====== Dataset records
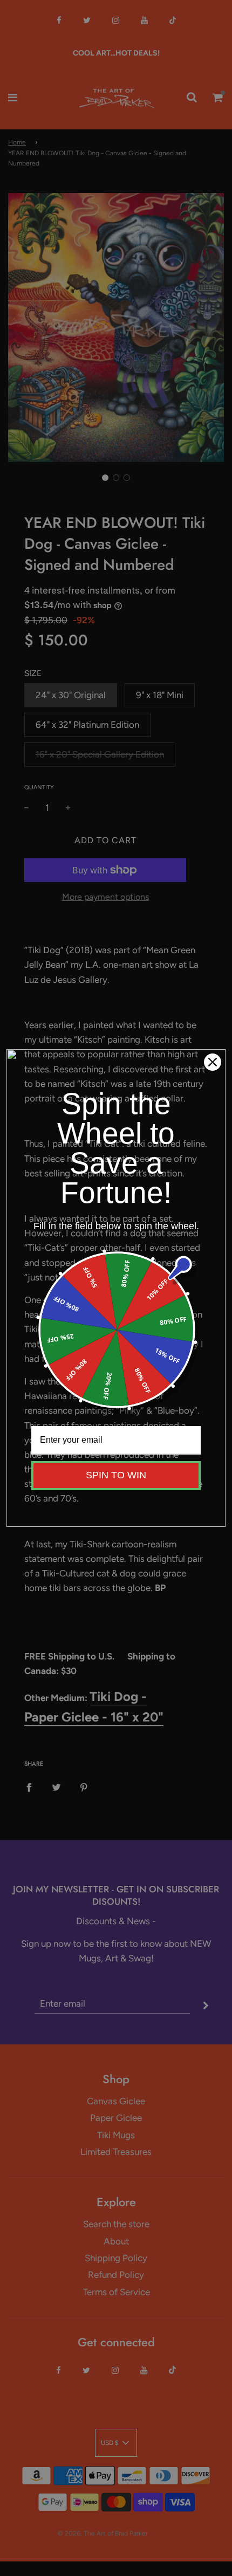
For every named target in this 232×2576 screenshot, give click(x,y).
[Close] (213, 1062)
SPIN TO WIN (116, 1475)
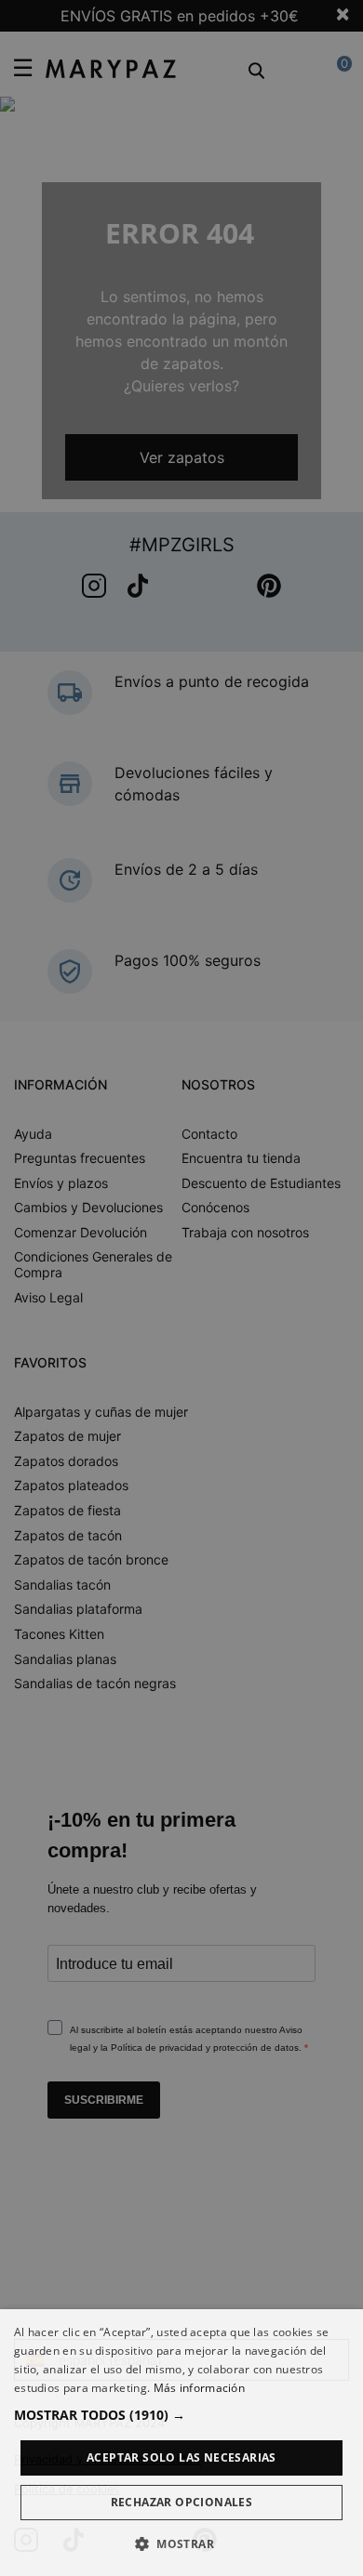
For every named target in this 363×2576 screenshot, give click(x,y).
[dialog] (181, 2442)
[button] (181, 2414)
============
▶ Aim of the exercise
Pictures are to be omitted from the copy. Reproduce exactly, and only, the lines from the one containing "[Close] (213, 1062)" to the end of the listing above.

▶ Your response
[Close] (213, 1062)
SPIN TO WIN (116, 1475)
For every named target in this 363×2576 screenshot, give click(x,y).
[dialog] (181, 2442)
[button] (181, 2414)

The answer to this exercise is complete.